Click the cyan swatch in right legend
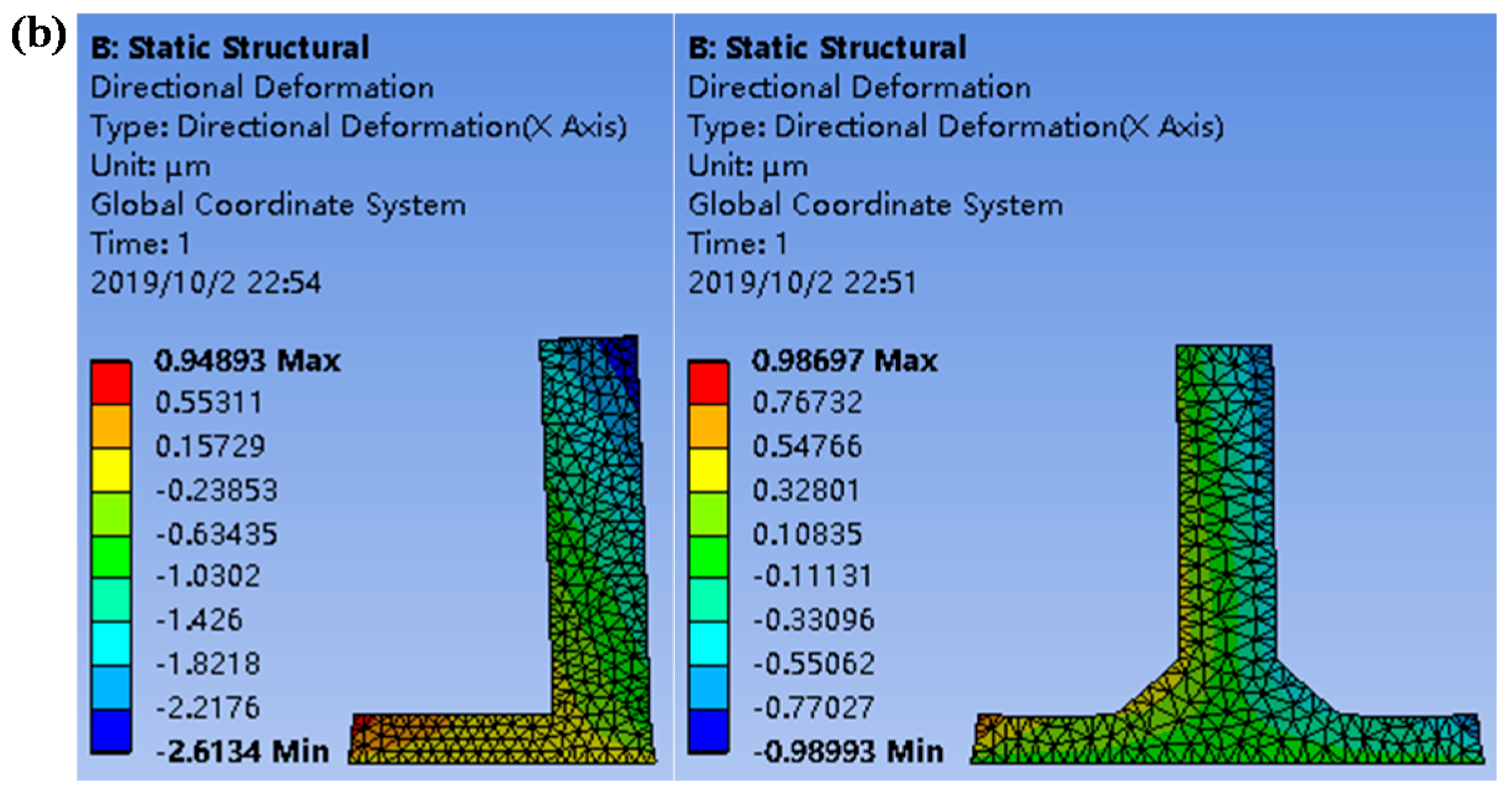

★ ★ ★ ★

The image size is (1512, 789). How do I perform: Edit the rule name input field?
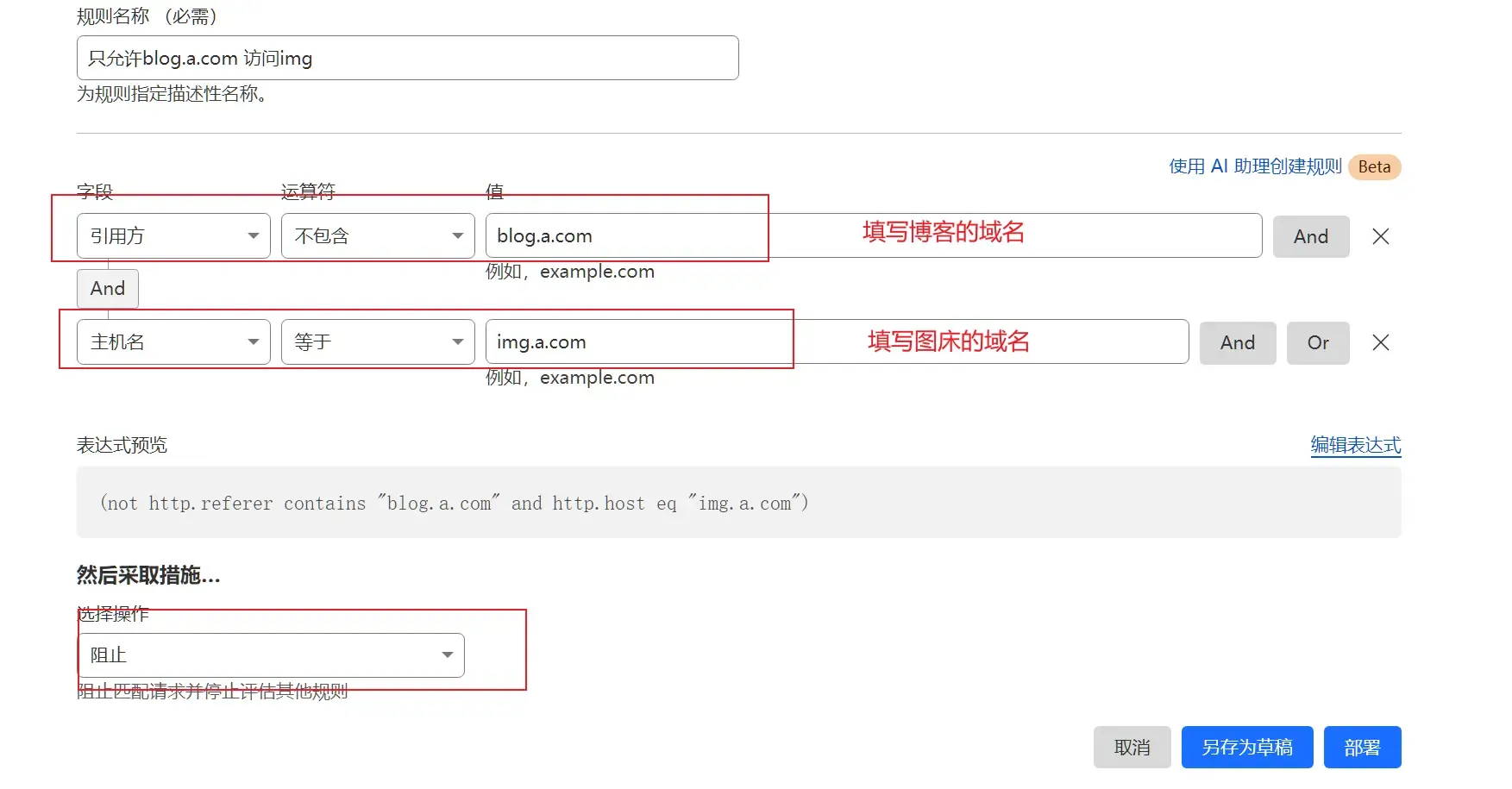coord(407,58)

★ ★ ★ ★

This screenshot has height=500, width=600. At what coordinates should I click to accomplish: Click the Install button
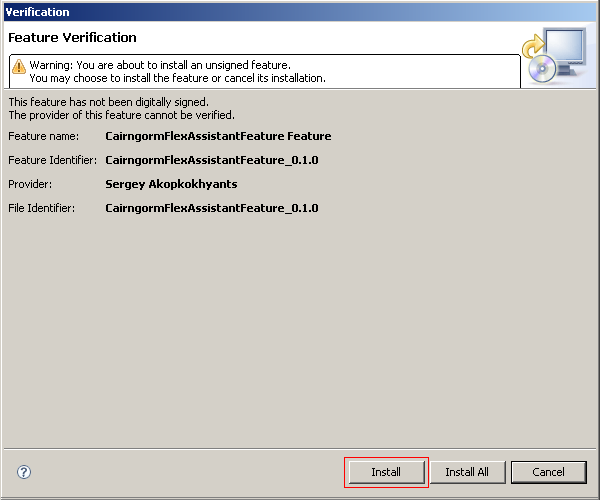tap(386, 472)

★ ★ ★ ★

* Given instruction *
Lay out the lines from the line with "This screenshot has" to the line with "tap(386, 472)", both included, as a Markdown table with the columns No. and Line. Skip blank lines and leave the pictures out.

* Output of the exercise *
| No. | Line |
|---|---|
| 1 | This screenshot has height=500, width=600. At what coordinates should I click to accomplish: Click the Install button |
| 2 | tap(386, 472) |